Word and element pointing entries
--*--
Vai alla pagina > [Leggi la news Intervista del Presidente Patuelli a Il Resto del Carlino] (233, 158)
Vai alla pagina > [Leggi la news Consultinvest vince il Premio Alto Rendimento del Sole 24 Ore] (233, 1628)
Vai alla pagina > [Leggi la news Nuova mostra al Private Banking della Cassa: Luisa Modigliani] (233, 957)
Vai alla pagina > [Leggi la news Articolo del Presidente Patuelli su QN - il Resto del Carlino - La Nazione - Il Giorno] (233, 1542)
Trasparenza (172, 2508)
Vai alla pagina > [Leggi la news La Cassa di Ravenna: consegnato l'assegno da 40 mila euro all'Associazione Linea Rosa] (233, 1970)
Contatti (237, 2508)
--*--
PROBLEM STATEMENT: Copy every row above word for word, without changing anything.

ANSWER FOR THIS EXERCISE:
Vai alla pagina > [Leggi la news Intervista del Presidente Patuelli a Il Resto del Carlino] (233, 158)
Vai alla pagina > [Leggi la news Consultinvest vince il Premio Alto Rendimento del Sole 24 Ore] (233, 1628)
Vai alla pagina > [Leggi la news Nuova mostra al Private Banking della Cassa: Luisa Modigliani] (233, 957)
Vai alla pagina > [Leggi la news Articolo del Presidente Patuelli su QN - il Resto del Carlino - La Nazione - Il Giorno] (233, 1542)
Trasparenza (172, 2508)
Vai alla pagina > [Leggi la news La Cassa di Ravenna: consegnato l'assegno da 40 mila euro all'Associazione Linea Rosa] (233, 1970)
Contatti (237, 2508)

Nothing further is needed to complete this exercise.